Frequently Asked Questions

What temperature does cold sky provide as a calibration reference?

The CMB provides 2.725 K, but the effective cold sky temperature at the antenna is higher due to atmospheric emission (2 to 10 K at frequencies below 15 GHz), galactic emission (1 to 50 K below 2 GHz depending on direction), and ground spillover through sidelobes. At the optimal calibration range of 5 to 15 GHz pointed near zenith away from the galactic plane, the total cold sky temperature is approximately 5 to 8 K.

How is cold sky used in Y-factor noise figure measurement?

The Y-factor method compares receiver output power when viewing a hot reference (~290 K ambient absorber) versus cold sky (~5 to 8 K). Y = Phot/Pcold, then Trx = (Thot − Y × Tcold)/(Y − 1). The large 40:1 temperature ratio provides much higher measurement accuracy than two ambient-temperature loads, especially for low-noise receivers below 100 K noise temperature.

What conditions are required for accurate cold sky calibration?

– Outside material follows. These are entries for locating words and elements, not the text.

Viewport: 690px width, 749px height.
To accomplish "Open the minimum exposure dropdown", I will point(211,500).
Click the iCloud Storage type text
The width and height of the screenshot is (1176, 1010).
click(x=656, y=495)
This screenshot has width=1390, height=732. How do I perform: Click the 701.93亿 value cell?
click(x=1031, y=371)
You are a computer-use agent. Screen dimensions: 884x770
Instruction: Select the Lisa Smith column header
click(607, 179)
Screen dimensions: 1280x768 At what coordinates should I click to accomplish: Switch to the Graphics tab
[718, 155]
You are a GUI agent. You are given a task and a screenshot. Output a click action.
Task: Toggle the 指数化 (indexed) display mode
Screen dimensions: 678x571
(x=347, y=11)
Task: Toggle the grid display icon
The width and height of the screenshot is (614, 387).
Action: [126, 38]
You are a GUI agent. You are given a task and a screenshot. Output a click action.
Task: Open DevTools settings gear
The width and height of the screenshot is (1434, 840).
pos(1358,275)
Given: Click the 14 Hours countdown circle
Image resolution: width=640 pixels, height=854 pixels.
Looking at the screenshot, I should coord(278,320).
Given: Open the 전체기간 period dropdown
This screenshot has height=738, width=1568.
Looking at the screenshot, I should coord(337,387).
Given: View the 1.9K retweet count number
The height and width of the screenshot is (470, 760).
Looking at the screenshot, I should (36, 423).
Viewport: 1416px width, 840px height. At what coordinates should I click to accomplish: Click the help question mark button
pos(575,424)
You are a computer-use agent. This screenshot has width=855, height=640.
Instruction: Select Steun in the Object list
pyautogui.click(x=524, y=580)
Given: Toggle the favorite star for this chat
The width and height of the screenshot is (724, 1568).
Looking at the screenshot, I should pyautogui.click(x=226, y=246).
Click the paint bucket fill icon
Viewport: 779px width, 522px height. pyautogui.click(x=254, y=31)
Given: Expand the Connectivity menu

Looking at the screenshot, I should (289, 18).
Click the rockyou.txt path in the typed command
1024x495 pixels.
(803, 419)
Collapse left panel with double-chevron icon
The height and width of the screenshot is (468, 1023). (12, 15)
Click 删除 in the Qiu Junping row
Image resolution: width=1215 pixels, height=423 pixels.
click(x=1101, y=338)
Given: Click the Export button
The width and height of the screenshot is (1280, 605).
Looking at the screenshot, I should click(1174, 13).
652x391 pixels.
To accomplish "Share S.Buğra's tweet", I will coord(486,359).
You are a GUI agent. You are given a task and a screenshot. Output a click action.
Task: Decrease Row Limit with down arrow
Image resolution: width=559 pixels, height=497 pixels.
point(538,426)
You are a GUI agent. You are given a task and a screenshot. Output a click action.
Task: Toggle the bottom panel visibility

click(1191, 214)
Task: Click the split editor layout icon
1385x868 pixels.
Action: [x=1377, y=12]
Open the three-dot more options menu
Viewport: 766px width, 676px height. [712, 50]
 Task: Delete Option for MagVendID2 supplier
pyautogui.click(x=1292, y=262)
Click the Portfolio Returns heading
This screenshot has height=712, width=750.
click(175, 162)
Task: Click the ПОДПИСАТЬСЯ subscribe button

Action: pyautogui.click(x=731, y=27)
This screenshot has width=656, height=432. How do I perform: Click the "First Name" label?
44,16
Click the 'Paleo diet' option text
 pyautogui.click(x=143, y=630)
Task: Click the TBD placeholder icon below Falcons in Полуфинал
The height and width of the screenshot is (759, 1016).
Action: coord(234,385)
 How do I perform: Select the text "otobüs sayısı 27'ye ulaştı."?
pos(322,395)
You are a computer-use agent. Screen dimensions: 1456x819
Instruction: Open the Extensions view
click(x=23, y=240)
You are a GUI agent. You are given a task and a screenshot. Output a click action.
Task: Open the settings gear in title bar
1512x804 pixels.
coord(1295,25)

Requirements include clear weather (clouds add 5 to 50 K), pointing at least 30 degrees from the galactic plane, avoiding the Sun and Moon, elevation above 30 degrees (atmospheric path length increases as cosecant of elevation), and stable atmospheric conditions. The atmospheric contribution must be calculated from radiosonde data or ITU-R P.676 atmospheric models and subtracted from the measured value.